• What is expected:
All the entries need to be duplicated exactly, with the pictures omitted.

BEGIN Given data

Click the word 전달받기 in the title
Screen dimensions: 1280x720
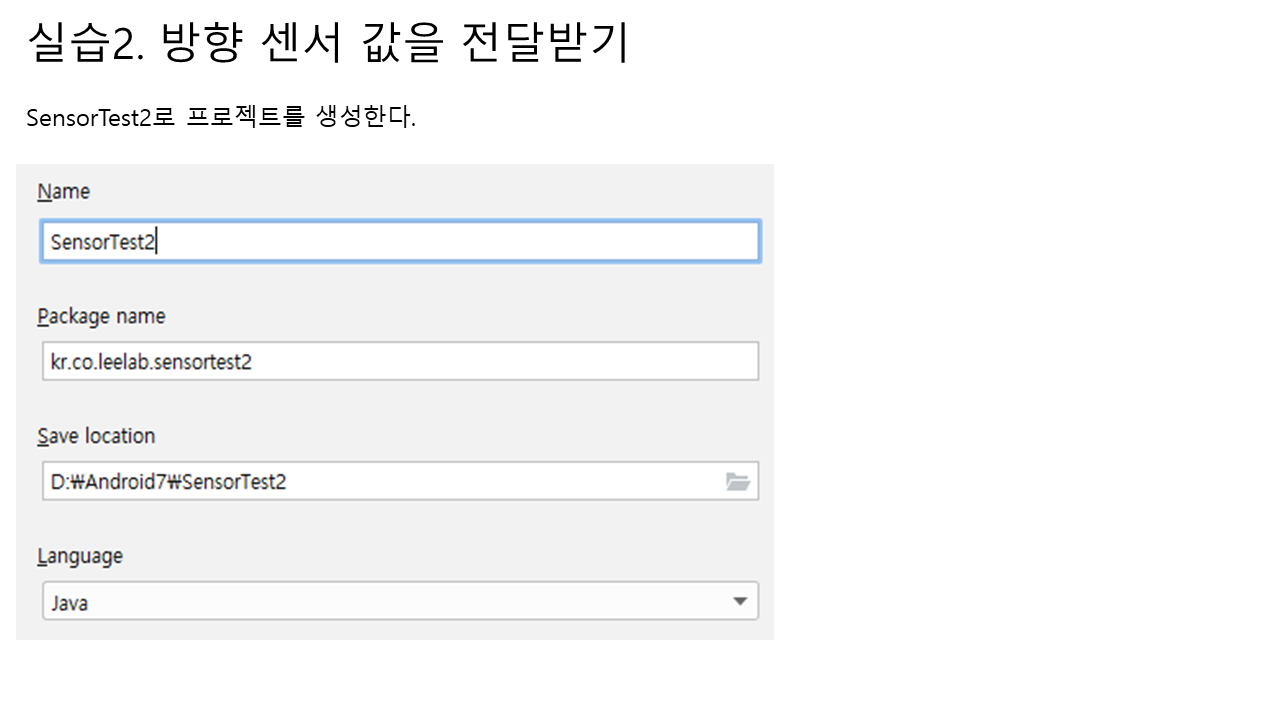click(x=546, y=43)
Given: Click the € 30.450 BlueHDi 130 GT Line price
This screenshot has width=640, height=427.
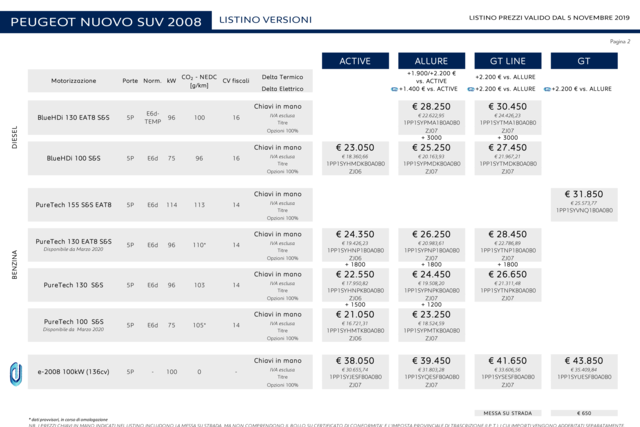Looking at the screenshot, I should tap(508, 107).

END Given data

• Exercise answer:
Click the word 전달받기 in the title
Screen dimensions: 1280x720
click(x=546, y=43)
Given: Click the € 30.450 BlueHDi 130 GT Line price
This screenshot has width=640, height=427.
Looking at the screenshot, I should tap(508, 107).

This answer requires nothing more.